======== GIVEN RECORDS ========

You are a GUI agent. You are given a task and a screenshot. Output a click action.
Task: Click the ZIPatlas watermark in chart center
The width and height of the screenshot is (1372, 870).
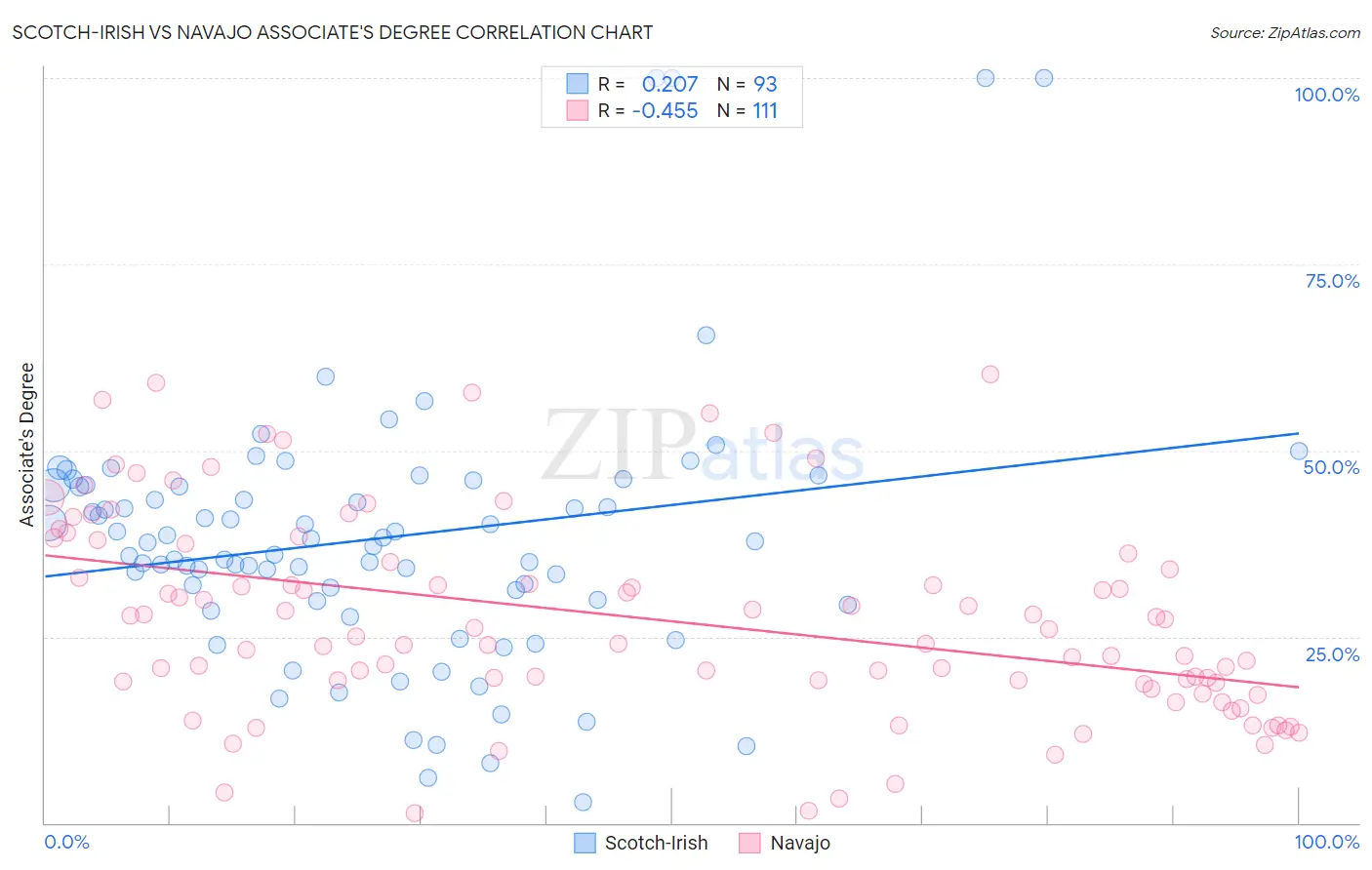(703, 447)
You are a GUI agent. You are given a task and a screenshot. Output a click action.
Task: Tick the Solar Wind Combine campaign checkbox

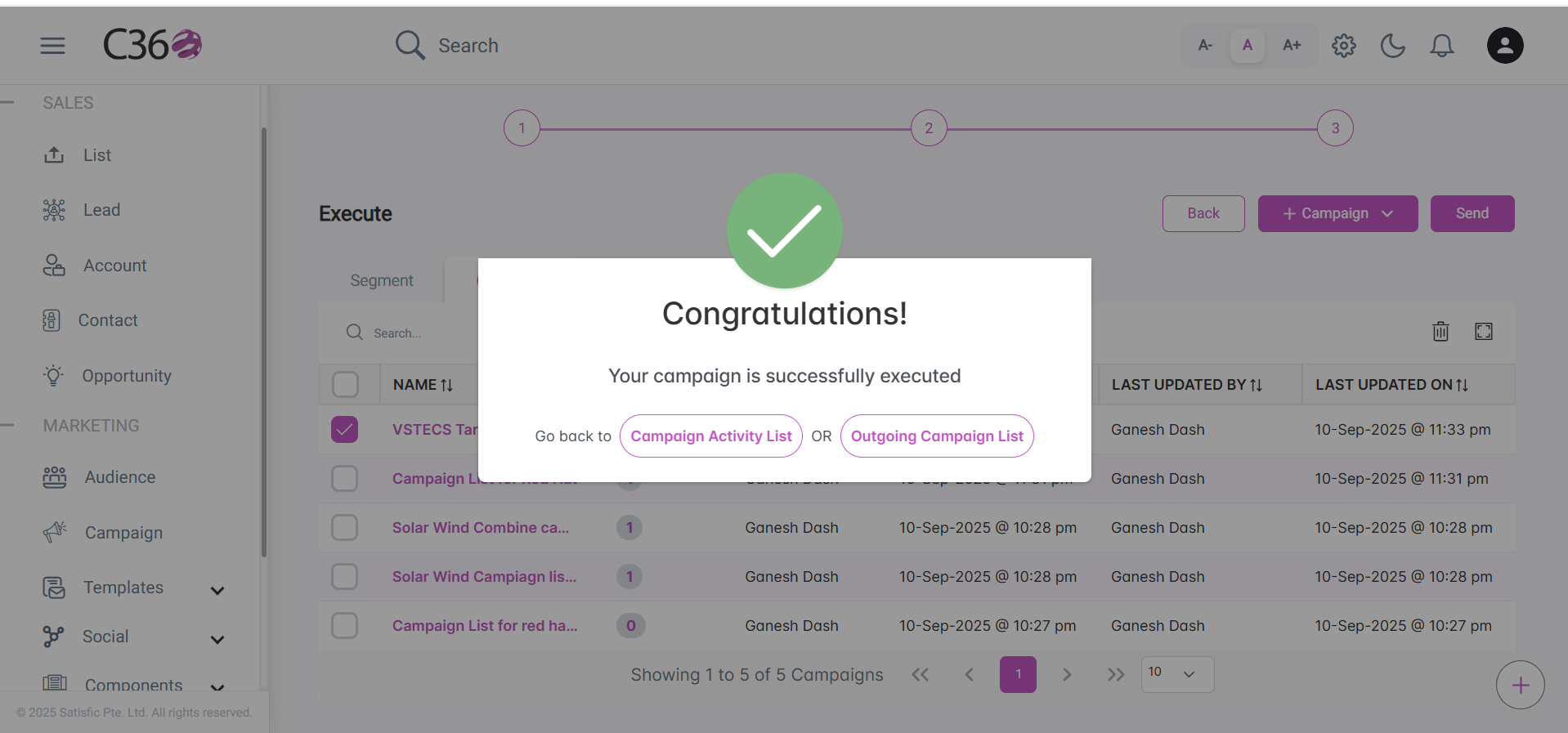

========

WORK REQUIRED — From the line containing "The width and" to the last line of the entries, copy every line exactly, including both ends, and leave out the pictures.

ANSWER BOX —
The width and height of the screenshot is (1372, 870).
(703, 447)
You are a GUI agent. You are given a task and a screenshot. Output a click action.
Task: Tick the Solar Wind Combine campaign checkbox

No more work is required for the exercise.